Azerbaijani politician (born 1944)

Hajibala Ibrahim oglu Abutalybov (Hacıbala İbrahim oğlu Abutalıbov, born 13 May 1944) is an Azerbaijani politician. He was Mayor of Baku between 2001 and 2018 and deputy prime minister of Azerbaijan from 2018 to October 2019.

== Early life and education ==
Abutalybov was born in Kyzyl-Su, Turkmenistan. He graduated from Azerbaijan State University with a degree in Physics in 1965.
In 1969, he was enrolled in post graduate program at Ioffe Physical-Technical Institute of the Russian Academy of Sciences in Saint Petersburg, Russia.
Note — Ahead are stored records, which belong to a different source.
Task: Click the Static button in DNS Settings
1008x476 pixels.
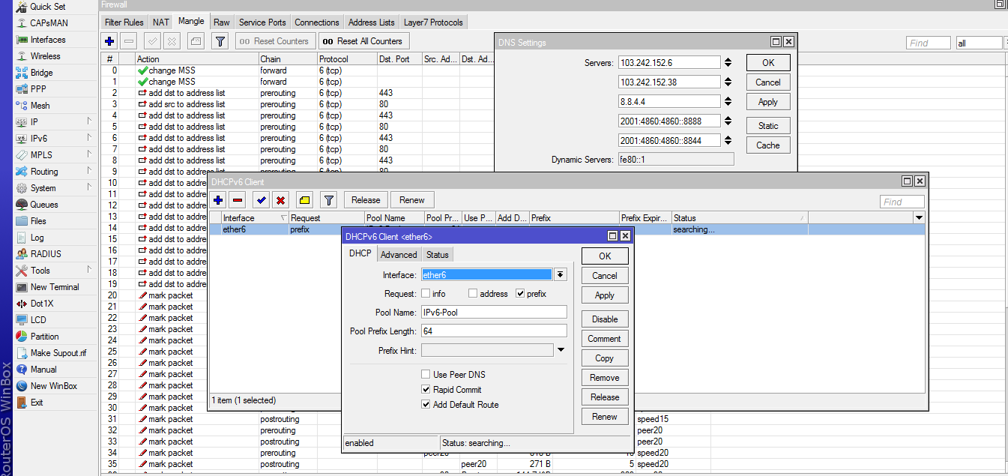Action: [x=767, y=126]
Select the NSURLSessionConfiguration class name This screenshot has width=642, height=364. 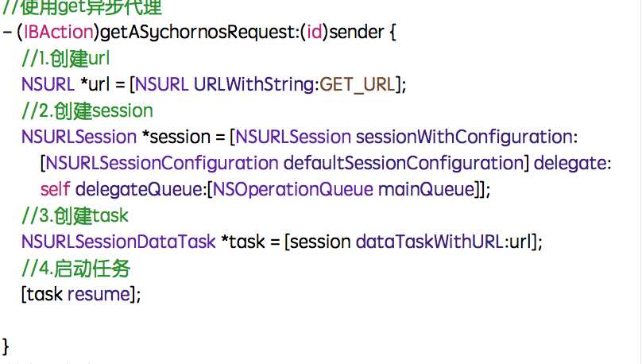pos(161,163)
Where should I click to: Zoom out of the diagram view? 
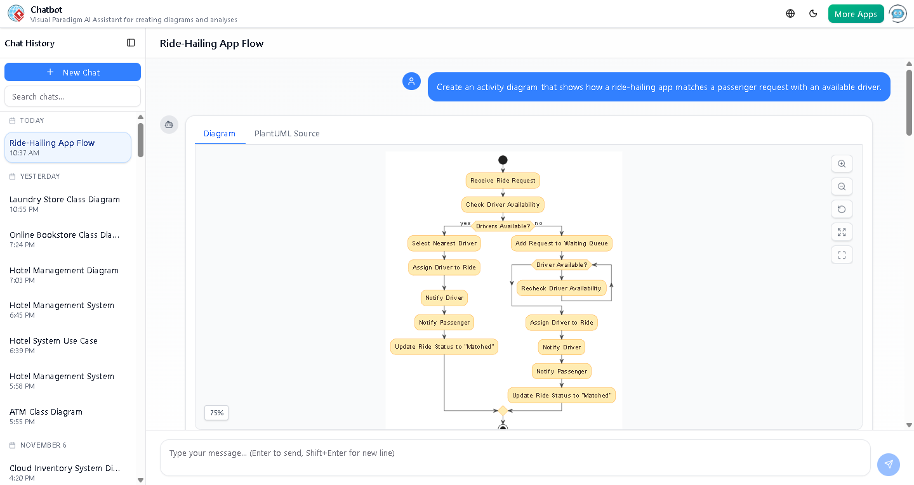[842, 186]
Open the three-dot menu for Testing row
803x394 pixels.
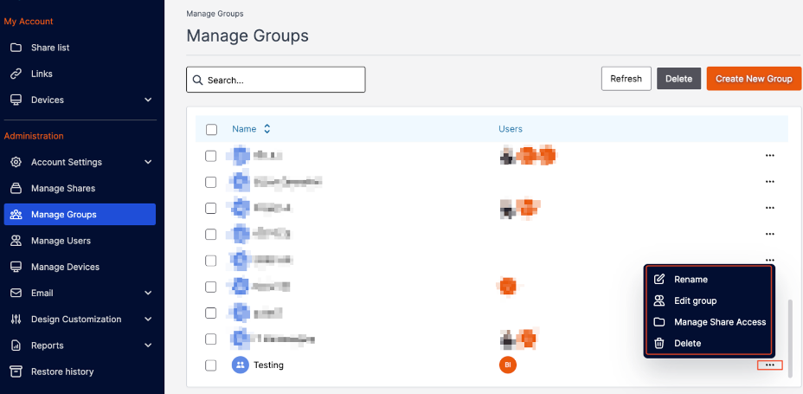769,365
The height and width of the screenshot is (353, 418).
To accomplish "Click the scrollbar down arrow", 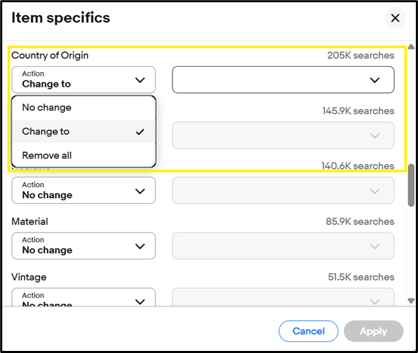I will click(x=411, y=301).
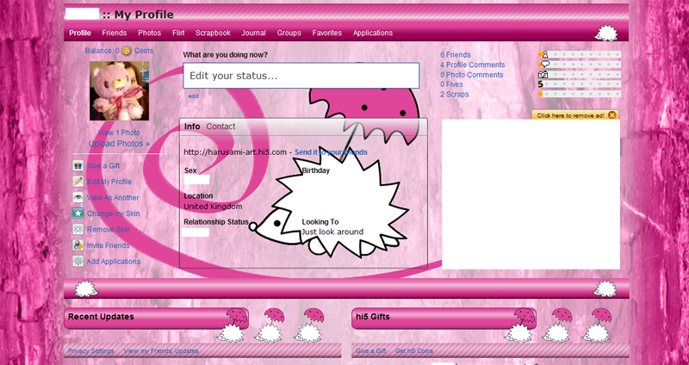The image size is (689, 365).
Task: Click the Privacy Settings link
Action: [90, 351]
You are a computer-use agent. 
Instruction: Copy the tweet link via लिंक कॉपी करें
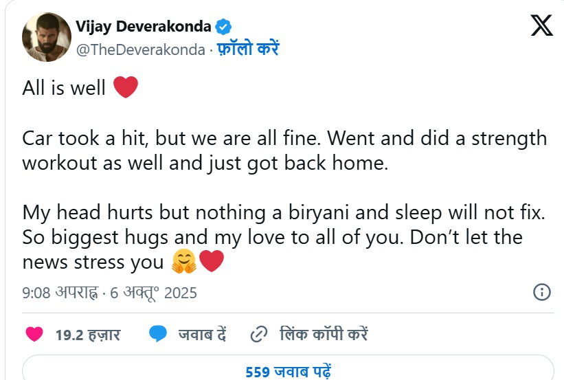[324, 335]
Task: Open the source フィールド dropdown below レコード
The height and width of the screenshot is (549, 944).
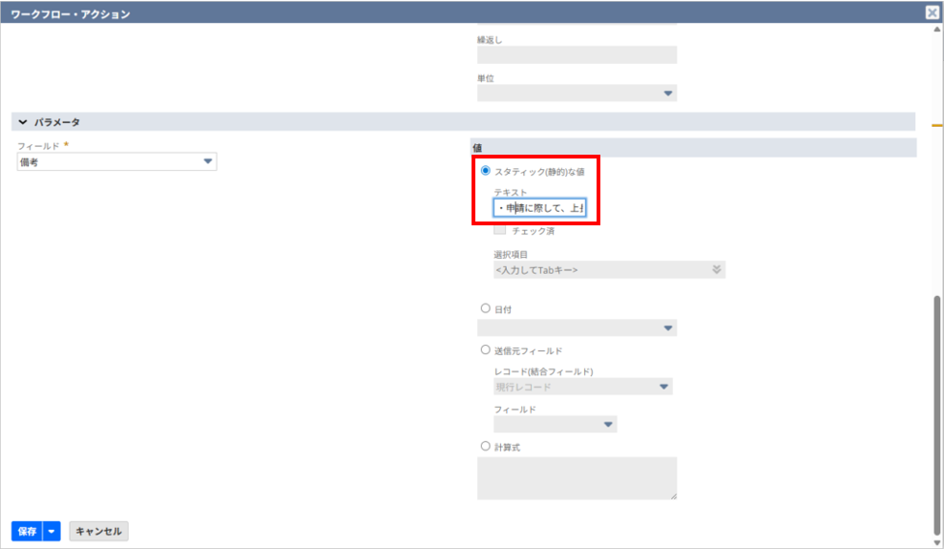Action: (x=607, y=425)
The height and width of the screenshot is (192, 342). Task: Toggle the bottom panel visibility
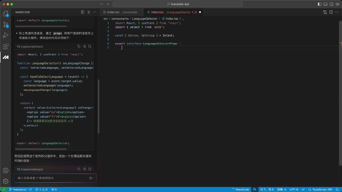pyautogui.click(x=326, y=4)
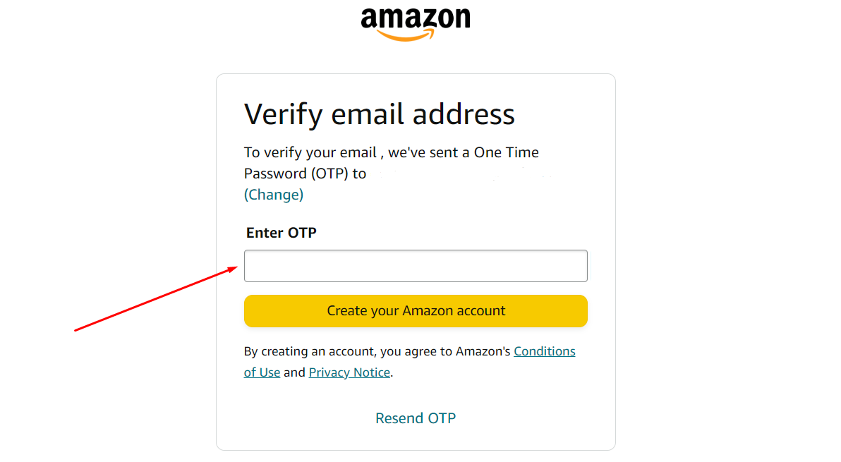The image size is (841, 462).
Task: Open the Privacy Notice link
Action: pyautogui.click(x=349, y=372)
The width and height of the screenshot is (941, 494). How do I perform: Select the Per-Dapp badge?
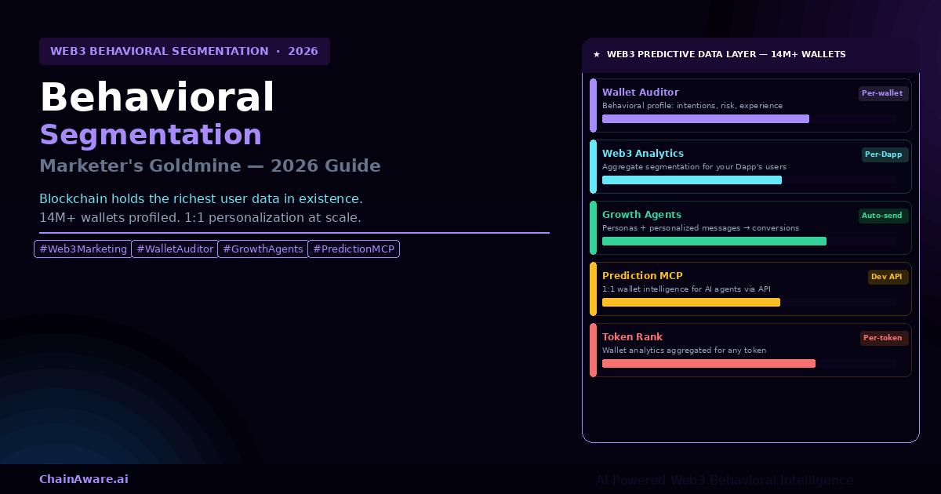pyautogui.click(x=884, y=154)
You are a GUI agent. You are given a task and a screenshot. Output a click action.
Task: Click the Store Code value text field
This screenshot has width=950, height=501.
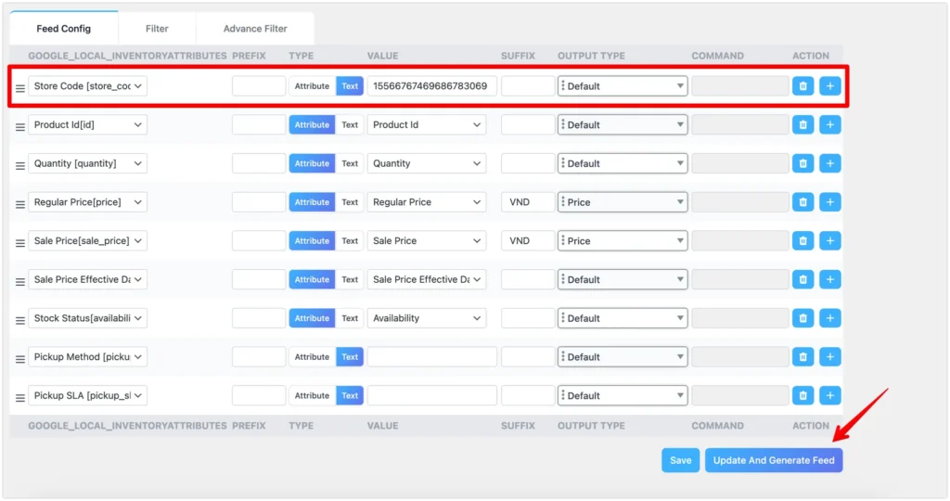(x=432, y=86)
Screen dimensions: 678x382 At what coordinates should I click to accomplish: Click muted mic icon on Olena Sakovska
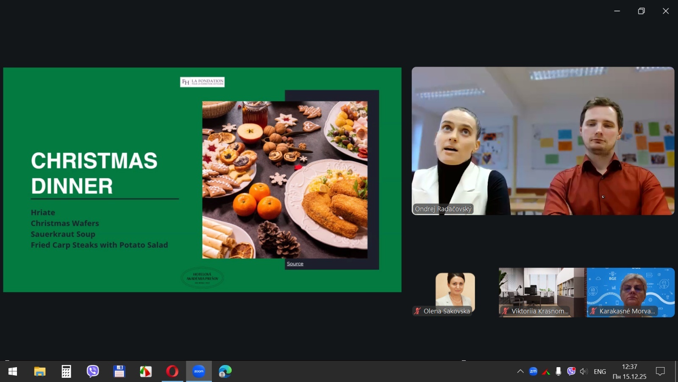tap(418, 311)
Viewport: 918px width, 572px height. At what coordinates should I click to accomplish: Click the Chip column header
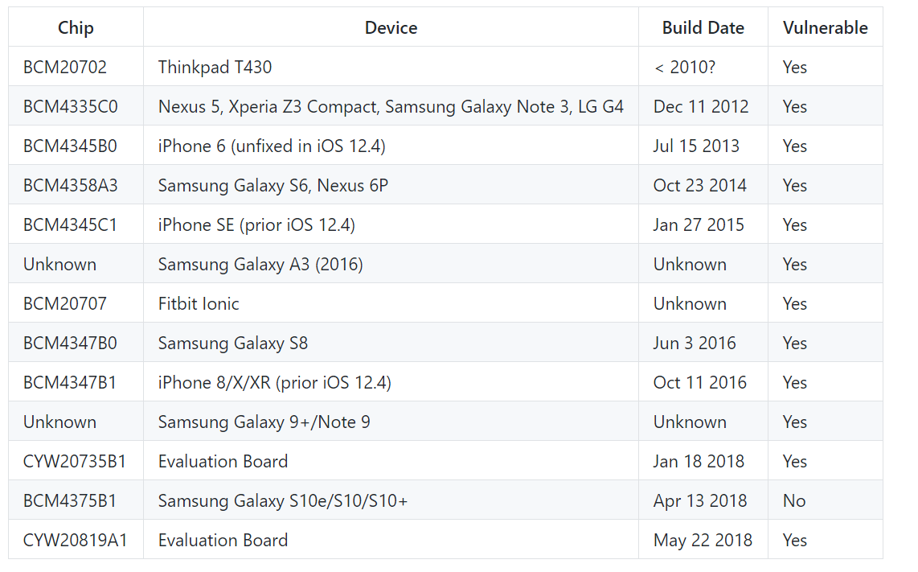coord(76,27)
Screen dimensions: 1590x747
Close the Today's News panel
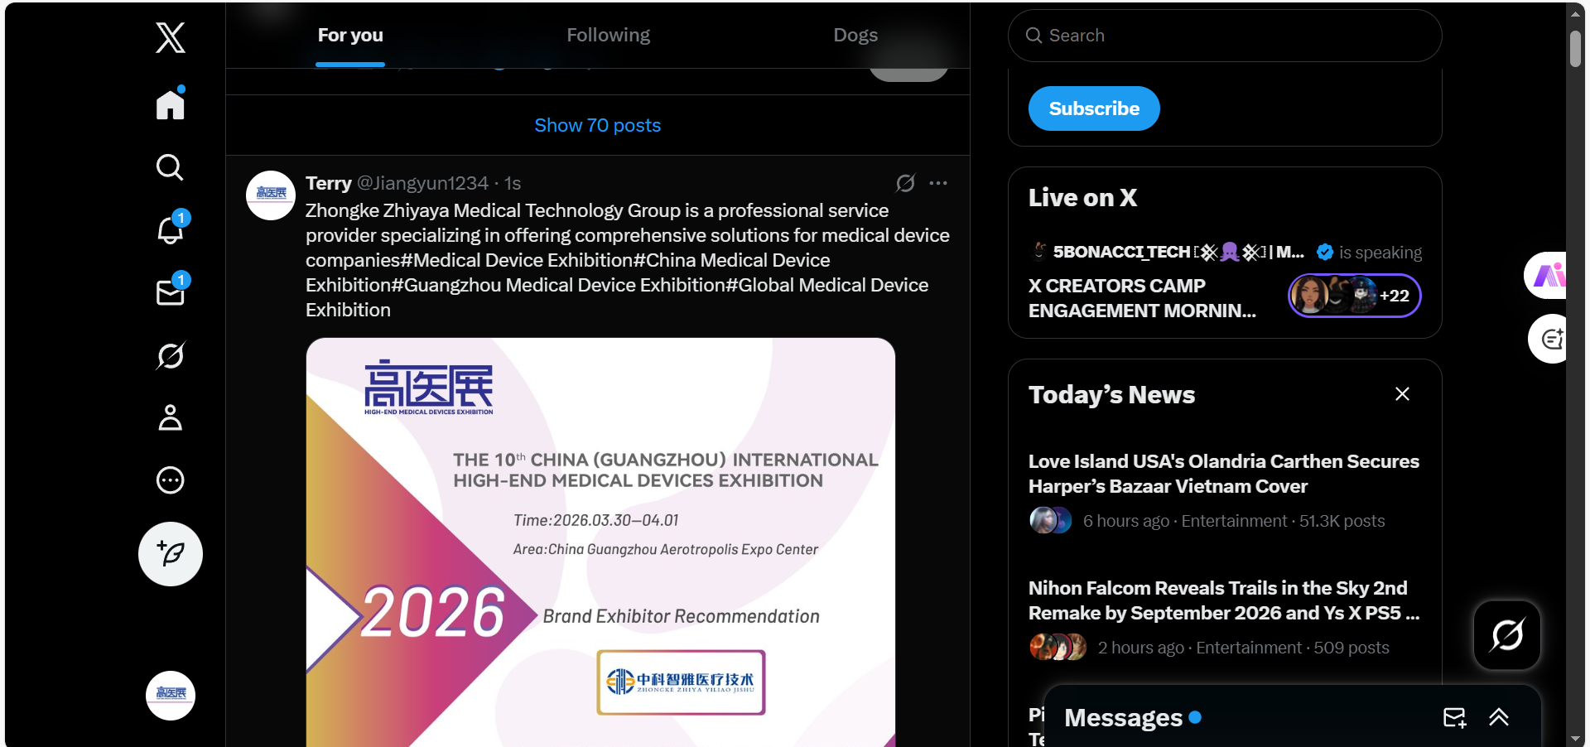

In 1976, he received his PhD and defended his doctoral desertation in 1987.

== Career ==
Abutalybov served as the head of the laboratory at Physics Department of Azerbaijan National Academy of Sciences in 1995.
Same year, he was appointed the Head of the Executive Power of Surakhani district of Baku which he held until 1999. In 2000, he was appointed Deputy Prime Minister of Azerbaijan.

Abutalybov served as Mayor of Baku for 17 years, between 30 January 2001 and 2018.

== Personal life ==
Abutalybov is married and has two sons.